[Dataset excerpts]
▼
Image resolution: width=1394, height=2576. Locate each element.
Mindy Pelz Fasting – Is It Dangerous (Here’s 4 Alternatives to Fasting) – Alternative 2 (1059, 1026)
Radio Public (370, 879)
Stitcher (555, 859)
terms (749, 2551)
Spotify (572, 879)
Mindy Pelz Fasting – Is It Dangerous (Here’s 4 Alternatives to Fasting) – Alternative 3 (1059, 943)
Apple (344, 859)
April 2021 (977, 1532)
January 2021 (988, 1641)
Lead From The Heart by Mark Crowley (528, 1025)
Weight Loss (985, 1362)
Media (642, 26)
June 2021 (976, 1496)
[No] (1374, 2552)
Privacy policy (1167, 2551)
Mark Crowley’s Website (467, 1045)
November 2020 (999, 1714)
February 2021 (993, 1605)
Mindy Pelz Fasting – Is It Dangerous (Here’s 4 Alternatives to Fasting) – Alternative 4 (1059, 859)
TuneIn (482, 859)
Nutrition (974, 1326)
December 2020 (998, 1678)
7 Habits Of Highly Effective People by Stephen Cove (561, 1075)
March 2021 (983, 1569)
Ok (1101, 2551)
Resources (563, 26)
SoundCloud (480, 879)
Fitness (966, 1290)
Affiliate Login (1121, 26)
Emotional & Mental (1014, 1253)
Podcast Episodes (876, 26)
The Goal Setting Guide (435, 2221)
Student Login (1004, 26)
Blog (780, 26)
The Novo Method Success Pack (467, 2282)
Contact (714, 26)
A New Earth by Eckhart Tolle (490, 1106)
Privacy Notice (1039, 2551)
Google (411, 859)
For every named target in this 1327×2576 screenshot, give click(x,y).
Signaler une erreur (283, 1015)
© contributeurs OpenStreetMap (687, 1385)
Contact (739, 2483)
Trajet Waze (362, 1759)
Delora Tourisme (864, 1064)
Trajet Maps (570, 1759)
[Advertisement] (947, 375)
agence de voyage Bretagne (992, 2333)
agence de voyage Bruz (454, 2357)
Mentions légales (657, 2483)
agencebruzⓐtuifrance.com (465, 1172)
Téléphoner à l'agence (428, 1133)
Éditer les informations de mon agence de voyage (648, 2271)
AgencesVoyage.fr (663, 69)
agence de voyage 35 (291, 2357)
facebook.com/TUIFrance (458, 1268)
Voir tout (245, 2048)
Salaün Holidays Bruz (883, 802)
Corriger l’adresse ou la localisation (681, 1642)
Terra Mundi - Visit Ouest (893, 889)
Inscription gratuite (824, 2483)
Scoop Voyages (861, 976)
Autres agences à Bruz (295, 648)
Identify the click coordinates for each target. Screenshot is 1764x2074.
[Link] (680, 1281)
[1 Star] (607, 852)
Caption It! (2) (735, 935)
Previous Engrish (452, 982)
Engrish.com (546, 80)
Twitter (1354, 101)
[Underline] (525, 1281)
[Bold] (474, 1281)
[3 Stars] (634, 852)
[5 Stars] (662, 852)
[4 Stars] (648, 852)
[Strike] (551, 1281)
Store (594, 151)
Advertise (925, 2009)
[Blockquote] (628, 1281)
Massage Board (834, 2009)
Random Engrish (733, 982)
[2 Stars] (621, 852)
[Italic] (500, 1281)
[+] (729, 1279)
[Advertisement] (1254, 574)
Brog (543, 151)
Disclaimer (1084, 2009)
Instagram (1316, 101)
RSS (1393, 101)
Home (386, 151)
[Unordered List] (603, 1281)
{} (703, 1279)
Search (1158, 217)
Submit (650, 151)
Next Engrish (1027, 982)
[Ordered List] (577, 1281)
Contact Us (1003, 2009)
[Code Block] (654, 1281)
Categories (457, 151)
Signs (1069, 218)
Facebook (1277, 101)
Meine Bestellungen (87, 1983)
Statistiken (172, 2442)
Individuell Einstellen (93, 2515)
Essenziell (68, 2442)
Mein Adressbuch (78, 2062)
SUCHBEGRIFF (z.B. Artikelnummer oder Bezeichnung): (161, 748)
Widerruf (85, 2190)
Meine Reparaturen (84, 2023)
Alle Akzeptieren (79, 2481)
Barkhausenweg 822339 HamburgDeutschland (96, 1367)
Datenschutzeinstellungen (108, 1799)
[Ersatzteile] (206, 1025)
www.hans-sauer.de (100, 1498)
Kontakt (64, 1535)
▲
# Problem requirements
Write out all the entries exactly.

# Answer box
Image resolution: width=1394, height=2576. Locate each element.
Mindy Pelz Fasting – Is It Dangerous (Here’s 4 Alternatives to Fasting) – Alternative 2 (1059, 1026)
Radio Public (370, 879)
Stitcher (555, 859)
terms (749, 2551)
Spotify (572, 879)
Mindy Pelz Fasting – Is It Dangerous (Here’s 4 Alternatives to Fasting) – Alternative 3 (1059, 943)
Apple (344, 859)
April 2021 (977, 1532)
January 2021 (988, 1641)
Lead From The Heart by Mark Crowley (528, 1025)
Weight Loss (985, 1362)
Media (642, 26)
June 2021 (976, 1496)
[No] (1374, 2552)
Privacy policy (1167, 2551)
Mark Crowley’s Website (467, 1045)
November 2020 (999, 1714)
February 2021 (993, 1605)
Mindy Pelz Fasting – Is It Dangerous (Here’s 4 Alternatives to Fasting) – Alternative 4 (1059, 859)
TuneIn (482, 859)
Nutrition (974, 1326)
December 2020 (998, 1678)
7 Habits Of Highly Effective People by Stephen Cove (561, 1075)
March 2021 (983, 1569)
Ok (1101, 2551)
Resources (563, 26)
SoundCloud (480, 879)
Fitness (966, 1290)
Affiliate Login (1121, 26)
Emotional & Mental (1014, 1253)
Podcast Episodes (876, 26)
The Goal Setting Guide (435, 2221)
Student Login (1004, 26)
Blog (780, 26)
The Novo Method Success Pack (467, 2282)
Contact (714, 26)
A New Earth by Eckhart Tolle (490, 1106)
Privacy Notice (1039, 2551)
Google (411, 859)
For every named target in this 1327×2576 screenshot, give click(x,y).
Signaler une erreur (283, 1015)
© contributeurs OpenStreetMap (687, 1385)
Contact (739, 2483)
Trajet Waze (362, 1759)
Delora Tourisme (864, 1064)
Trajet Maps (570, 1759)
[Advertisement] (947, 375)
agence de voyage Bretagne (992, 2333)
agence de voyage Bruz (454, 2357)
Mentions légales (657, 2483)
agencebruzⓐtuifrance.com (465, 1172)
Téléphoner à l'agence (428, 1133)
Éditer les informations de mon agence de voyage (648, 2271)
AgencesVoyage.fr (663, 69)
agence de voyage 35 (291, 2357)
facebook.com/TUIFrance (458, 1268)
Voir tout (245, 2048)
Salaün Holidays Bruz (883, 802)
Corriger l’adresse ou la localisation (681, 1642)
Terra Mundi - Visit Ouest (893, 889)
Inscription gratuite (824, 2483)
Scoop Voyages (861, 976)
Autres agences à Bruz (295, 648)
Identify the click coordinates for each target. Screenshot is 1764x2074.
[Link] (680, 1281)
[1 Star] (607, 852)
Caption It! (2) (735, 935)
Previous Engrish (452, 982)
Engrish.com (546, 80)
Twitter (1354, 101)
[Underline] (525, 1281)
[Bold] (474, 1281)
[3 Stars] (634, 852)
[5 Stars] (662, 852)
[4 Stars] (648, 852)
[Strike] (551, 1281)
Store (594, 151)
Advertise (925, 2009)
[Blockquote] (628, 1281)
Massage Board (834, 2009)
Random Engrish (733, 982)
[2 Stars] (621, 852)
[Italic] (500, 1281)
[+] (729, 1279)
[Advertisement] (1254, 574)
Brog (543, 151)
Disclaimer (1084, 2009)
Instagram (1316, 101)
RSS (1393, 101)
Home (386, 151)
[Unordered List] (603, 1281)
{} (703, 1279)
Search (1158, 217)
Submit (650, 151)
Next Engrish (1027, 982)
[Ordered List] (577, 1281)
Contact Us (1003, 2009)
[Code Block] (654, 1281)
Categories (457, 151)
Signs (1069, 218)
Facebook (1277, 101)
Meine Bestellungen (87, 1983)
Statistiken (172, 2442)
Individuell Einstellen (93, 2515)
Essenziell (68, 2442)
Mein Adressbuch (78, 2062)
SUCHBEGRIFF (z.B. Artikelnummer oder Bezeichnung): (161, 748)
Widerruf (85, 2190)
Meine Reparaturen (84, 2023)
Alle Akzeptieren (79, 2481)
Barkhausenweg 822339 HamburgDeutschland (96, 1367)
Datenschutzeinstellungen (108, 1799)
[Ersatzteile] (206, 1025)
www.hans-sauer.de (100, 1498)
Kontakt (64, 1535)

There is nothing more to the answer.